Thousands of people protested across the country on Wednesday afternoon, most of whom gathered in the cities of Warsaw, Łódź, Cracow and Wrocław. Wednesday marked a week of protests following the Constitutional Tribunal’s ruling last Thursday (22 October) that rendered existing laws that allow abortions due to foetal defects unconstitutional.
By the evening, members of right-wing groups and football hooligans targeted protests in some of the cities such as Wroclaw and attacked women who took part in the protests.

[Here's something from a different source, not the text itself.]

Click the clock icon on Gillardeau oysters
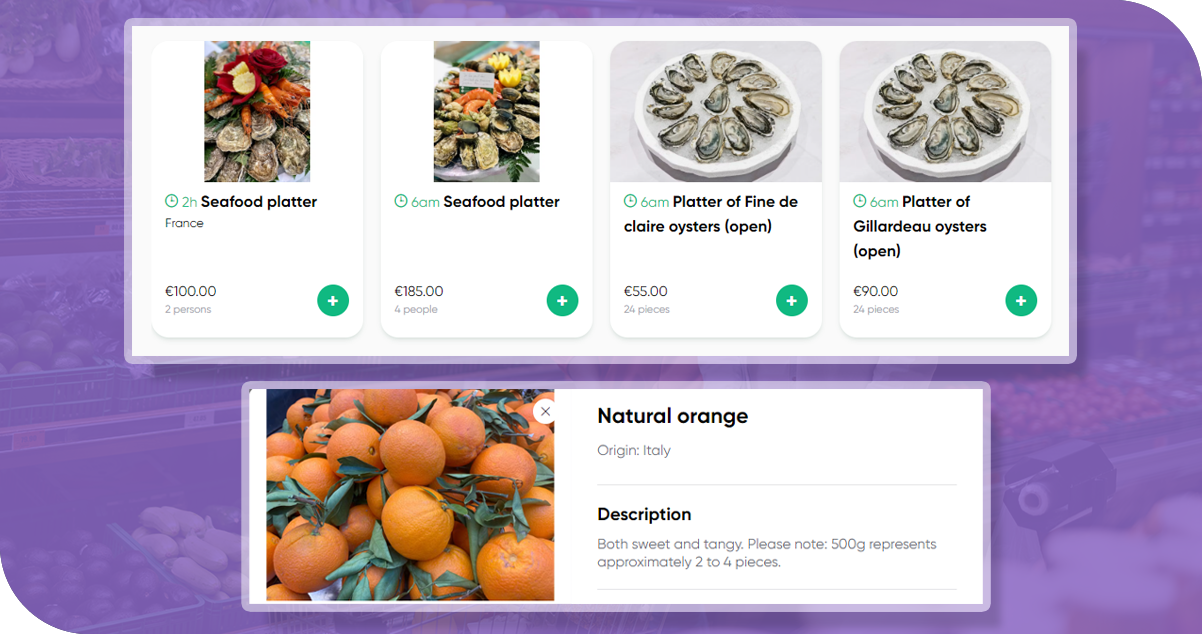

Ruling Law and Justice Party (PiS) leader and deputy prime minister Jarosław Kaczyński said on Wednesday that those taking part in pro-choice protests and opposition politicians were “criminals”. The day before (27 October), he had urged PiS supporters to “defend the Catholic Church” against protesters in a video posted on Facebook.
“During the pandemic, there should not be any public gatherings. You can be criminally prosecuted for inspiring these protests”, he told the Polish parliament.
Poland’s episcopacy issued a statement, calling for a “dialogue” and for views to be expressed in a “non-violent way”. “We need to respect everyone’s dignity”, the statement read.
President Andrzej Duda, who spoke for the first time since the protests started, said he understood the women protesting.
“Just after the court verdict I was very satisfied with it but presumed that the Constitutional Court would give us more time to amend the law in a way that clarifies the premises for a legal abortion in case a foetus is heavily and irretrievably damaged. So now I do understand protesting women,” said Poland’s president in a television interview.